* **TASK DESCRIPTION**
Turn the lines of the items below into a numbered list, leaving out any blank lines.

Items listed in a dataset
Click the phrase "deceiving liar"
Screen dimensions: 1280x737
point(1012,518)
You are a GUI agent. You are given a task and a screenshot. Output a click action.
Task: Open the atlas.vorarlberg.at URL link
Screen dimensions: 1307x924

* **WRITTEN REPLY**
1. Click the phrase "deceiving liar"
2. Screen dimensions: 1280x737
3. point(1012,518)
4. You are a GUI agent. You are given a task and a screenshot. Output a click action.
5. Task: Open the atlas.vorarlberg.at URL link
6. Screen dimensions: 1307x924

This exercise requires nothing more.